▶ Exercise goal: Look below for the line with "You are a computer-use", then repeat it and all lines after it, exactly, minus any pictures.

▶ Records provided:
━━━━━━━━━━

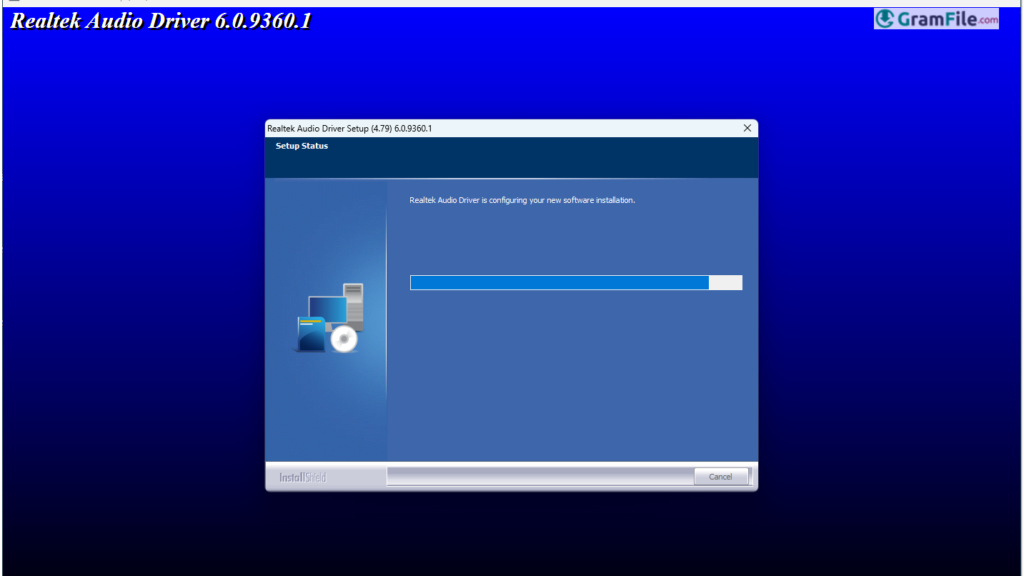Click the unfilled end of the progress bar
The width and height of the screenshot is (1024, 576).
(725, 283)

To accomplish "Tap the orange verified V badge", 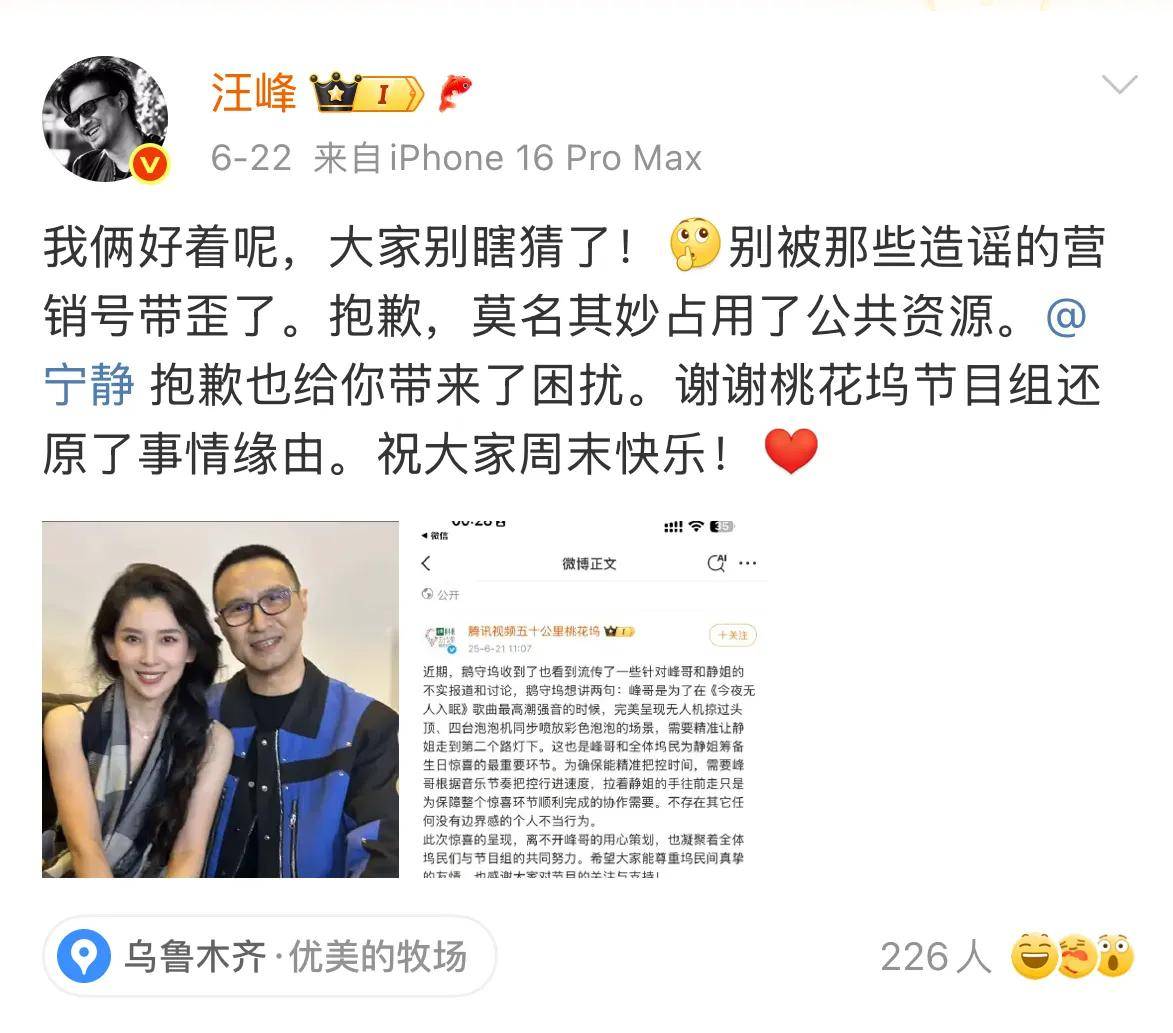I will click(x=150, y=163).
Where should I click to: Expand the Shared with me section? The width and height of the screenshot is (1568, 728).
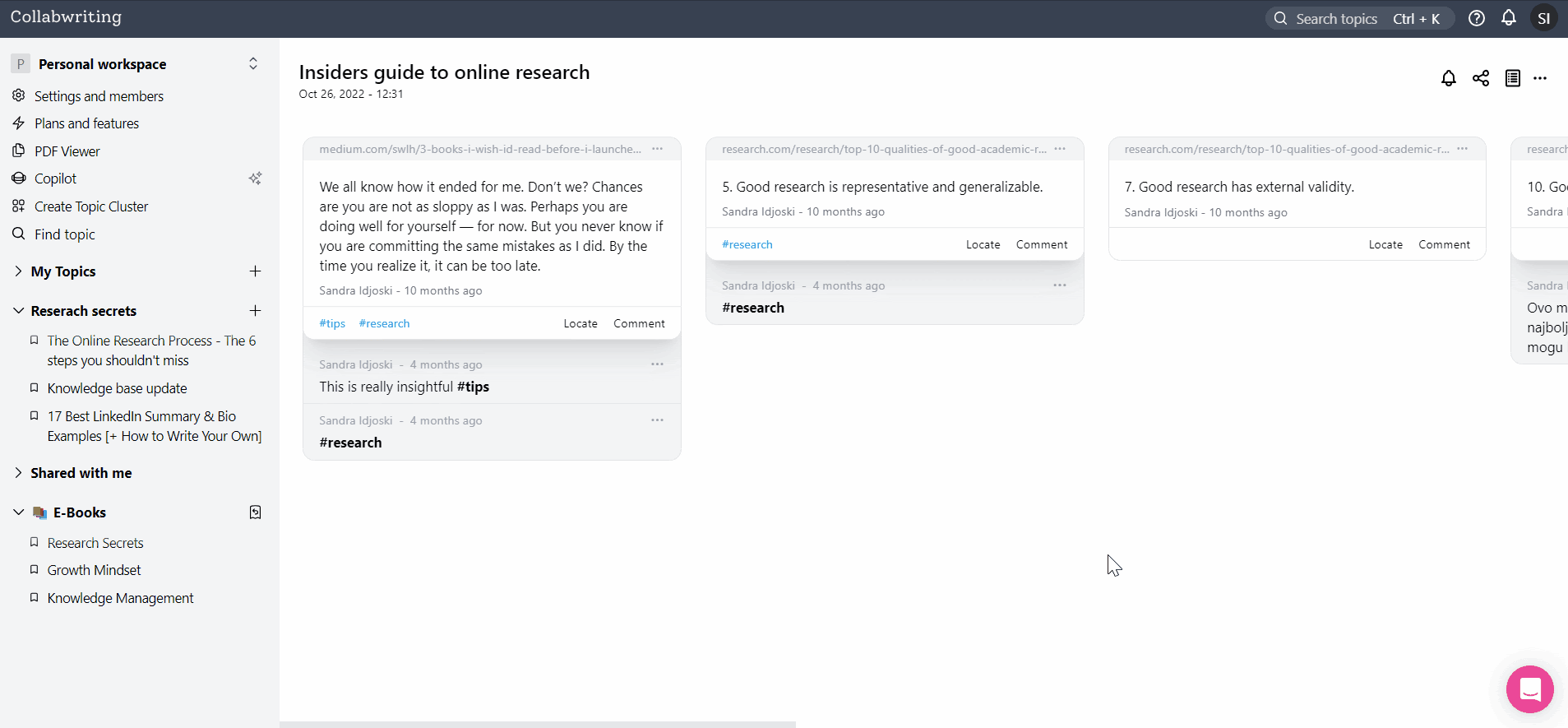[18, 473]
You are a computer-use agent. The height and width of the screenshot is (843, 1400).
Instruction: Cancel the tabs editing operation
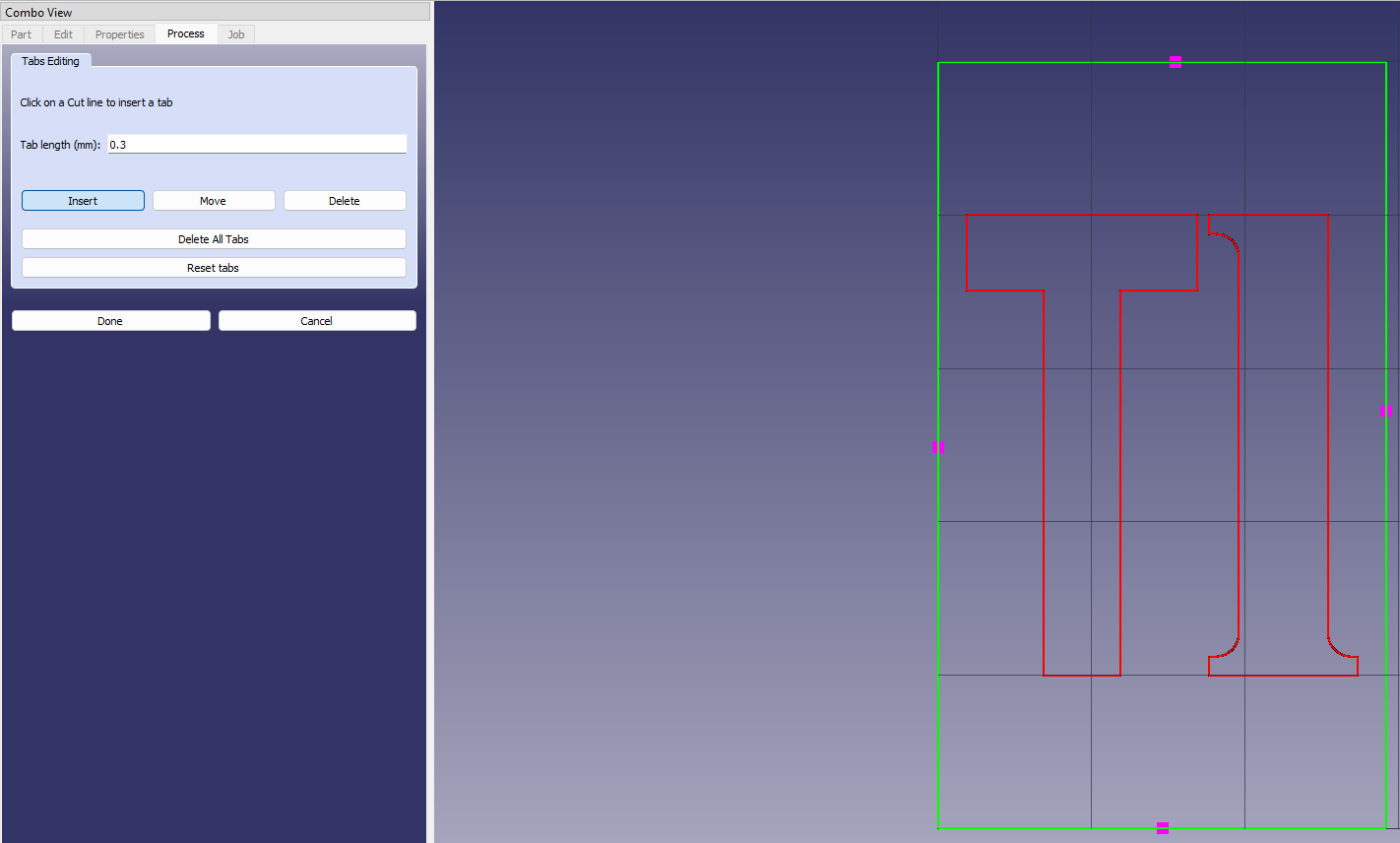[x=317, y=321]
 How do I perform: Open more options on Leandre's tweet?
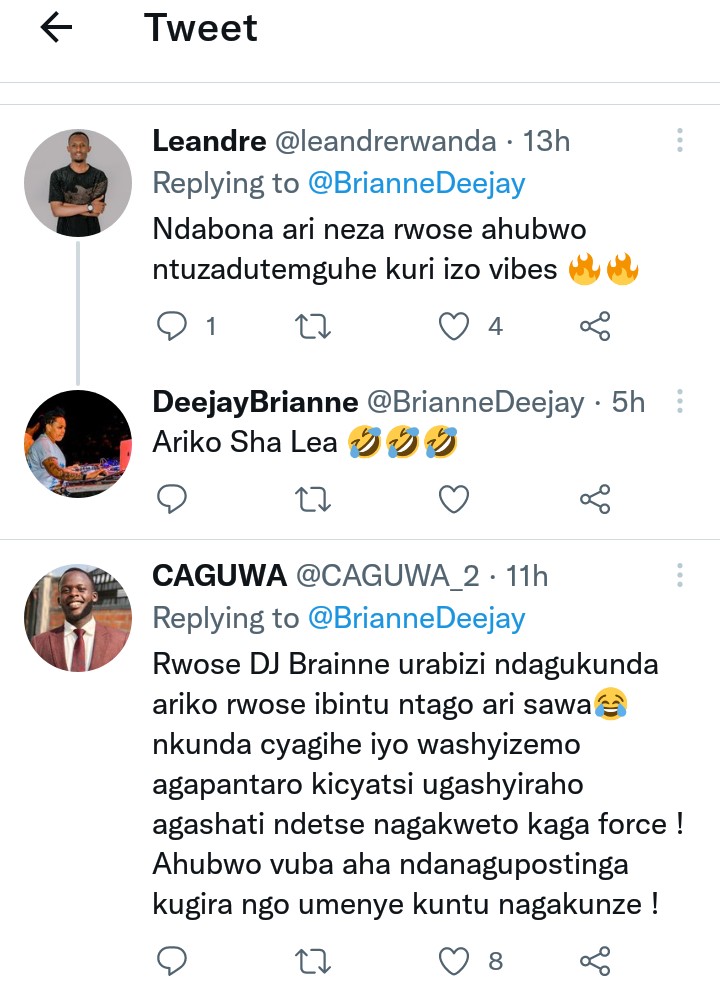pyautogui.click(x=680, y=141)
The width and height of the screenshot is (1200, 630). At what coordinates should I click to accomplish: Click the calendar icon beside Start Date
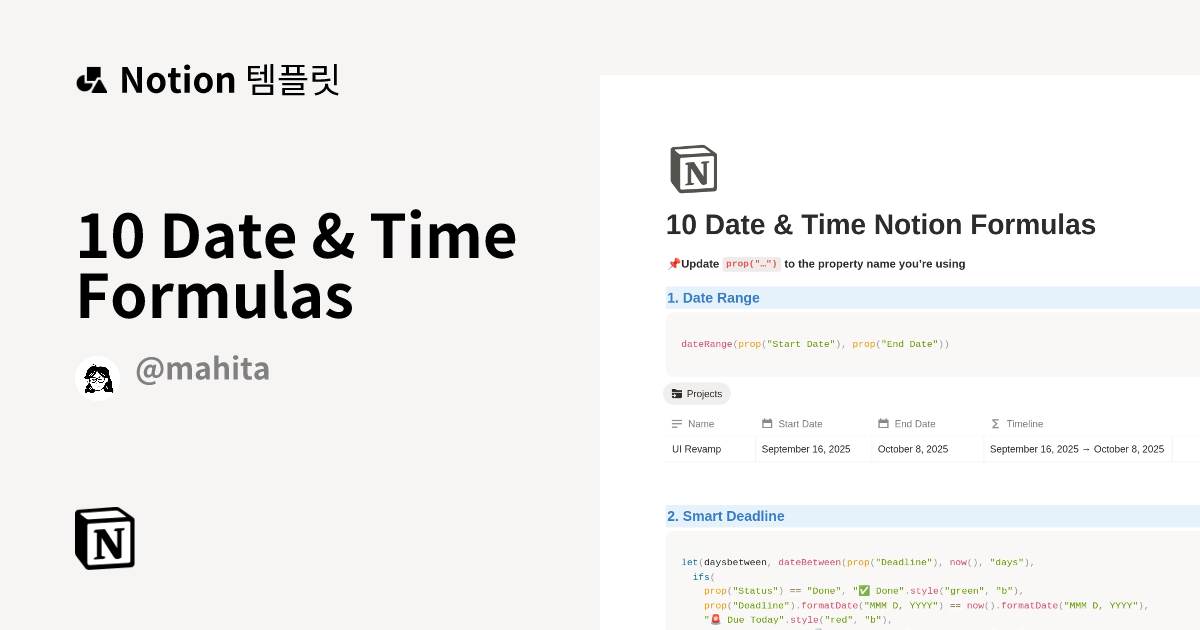click(x=767, y=423)
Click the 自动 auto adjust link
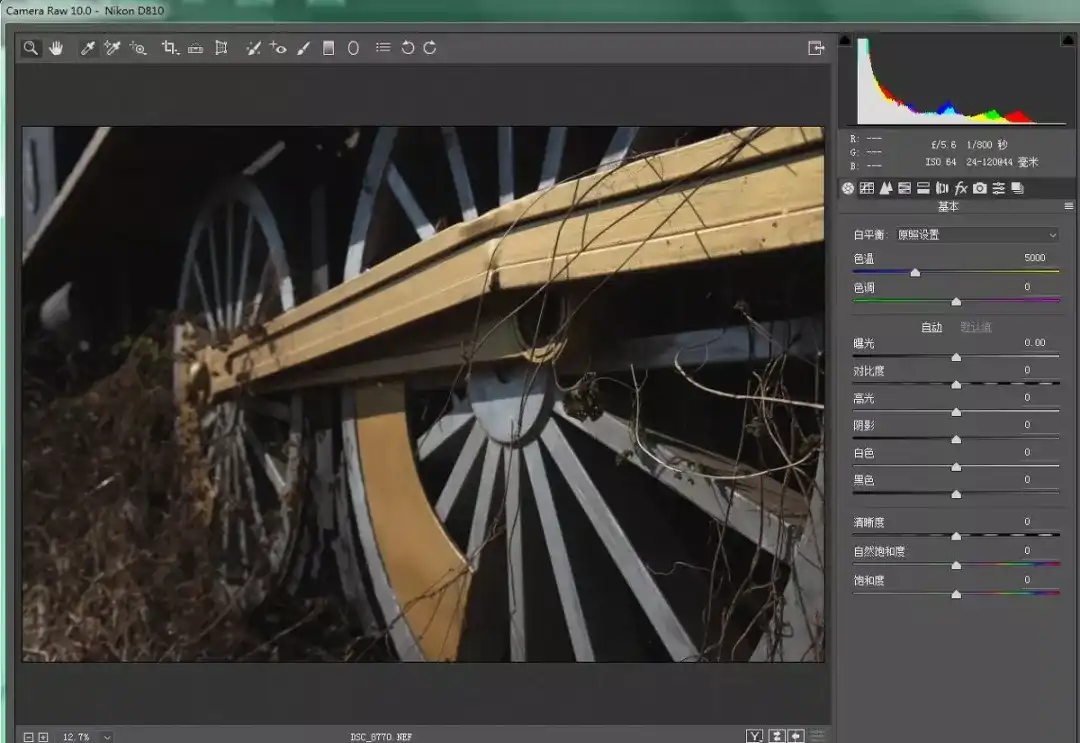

━━━━━━━━━━

▶ Output:
You are a computer-use agent. The height and width of the screenshot is (843, 1400).
Instruction: Cancel the tabs editing operation
[x=317, y=321]
 How do I perform: Open more options on Leandre's tweet?
pyautogui.click(x=680, y=141)
The width and height of the screenshot is (1200, 630). At what coordinates should I click to accomplish: Click the calendar icon beside Start Date
click(x=767, y=423)
Click the 自动 auto adjust link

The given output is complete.